Similarity and data extraction
Source codes to accompany the following publications:
- https://ieeexplore.ieee.org/document/8892877 (older manuscript: https://arxiv.org/abs/1904.12577)
- TBD (older manuscript: https://arxiv.org/abs/2011.07964)
Dataset is hosted under kaggle datasets:
All codes and datasets are published under the LICENSE attached (GNU AFFERO GENERAL PUBLIC LICENSE). Any derivative work or service should be published under the same license (for any other licensing options, feel free to reach out).

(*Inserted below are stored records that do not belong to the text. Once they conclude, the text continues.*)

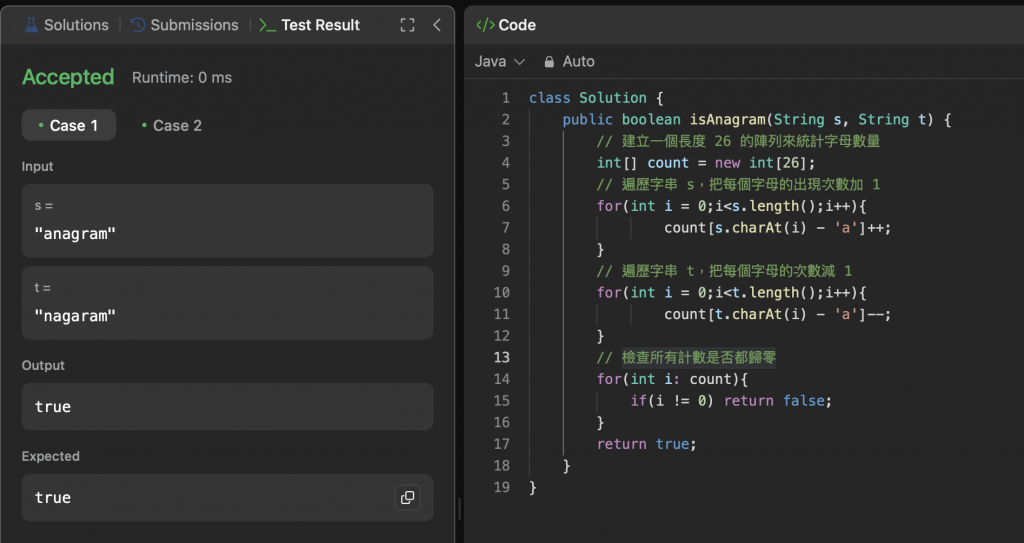This screenshot has height=543, width=1024.
Task: Click the Output result box
Action: click(227, 407)
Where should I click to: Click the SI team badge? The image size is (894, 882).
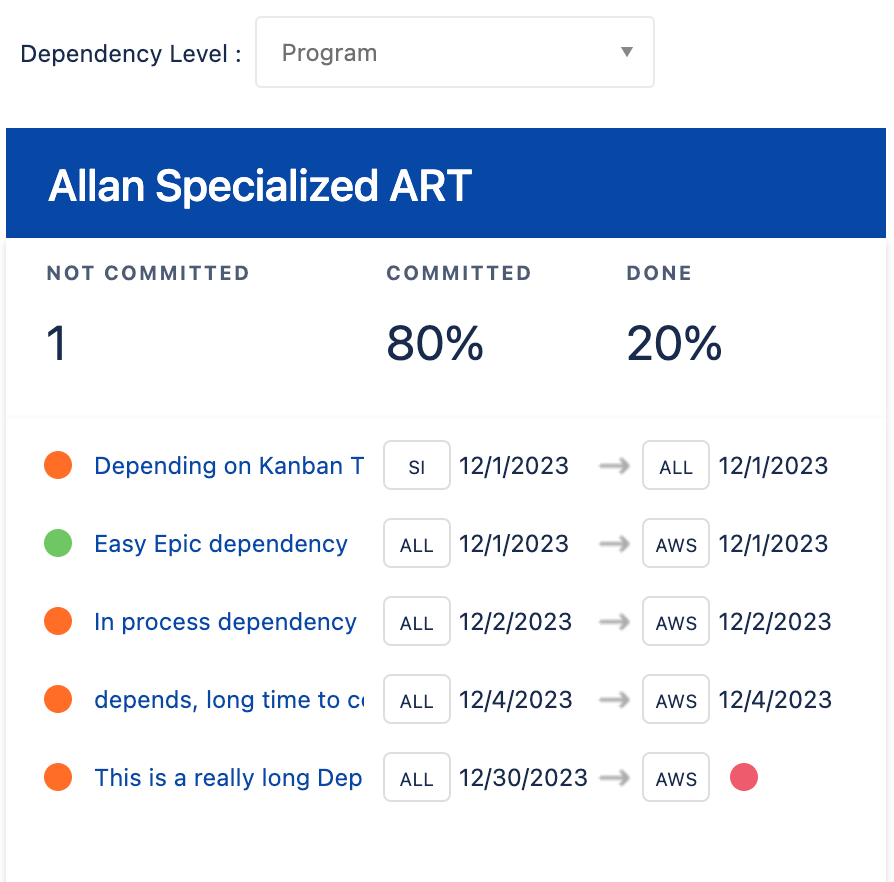(416, 466)

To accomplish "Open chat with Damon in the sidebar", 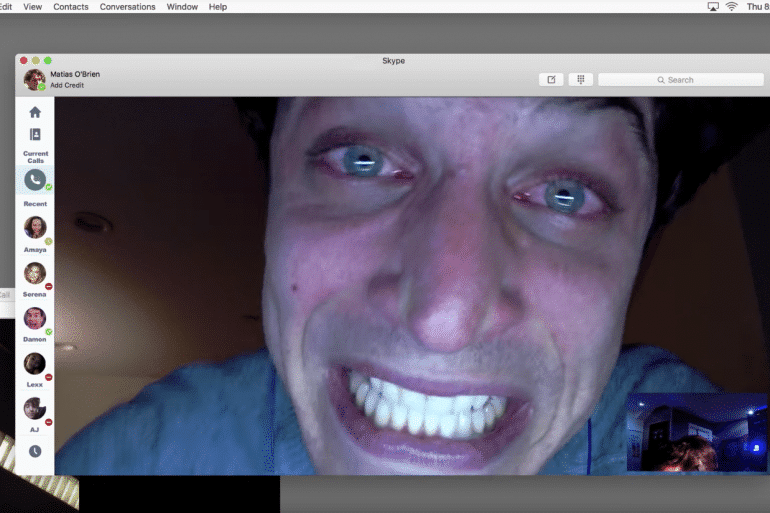I will pyautogui.click(x=35, y=318).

We kindly ask you to cite the abovementioned papers in Your reserach. Or your "Thank You" page together with the author's name (https://www.linkedin.com/in/martin-holecek/) and a link to https://rossum.ai/.
Testing baseline command (note the limit and n_epochs params):
experiments_ft.py --verbose=1 --sqlite_source="article_anon_a.sqlite" --neighbours=1 --debug=True
--cls_extract_types="['amount_total', 'amount_total_base', 'amount_total_tax', 'amount_rounding', 'amount_paid', 'amount_due', 'tax_detail_base', 'tax_detail_rate', 'tax_detail_tax', 'tax_detail_total', 'account_num', 'bank_num', 'iban', 'bic', 'const_sym', 'spec_sym', 'var_sym', 'invoice_id', 'order_id', 'customer_id', 'date_issue', 'date_uzp', 'date_due', 'terms', 'sender_ic', 'sender_dic', 'recipient_ic', 'recipient_dic', 'sender_name', 'sender_addrline', 'recipient_name', 'recipient_addrline', 'page_current', 'page_total', 'phone_num']"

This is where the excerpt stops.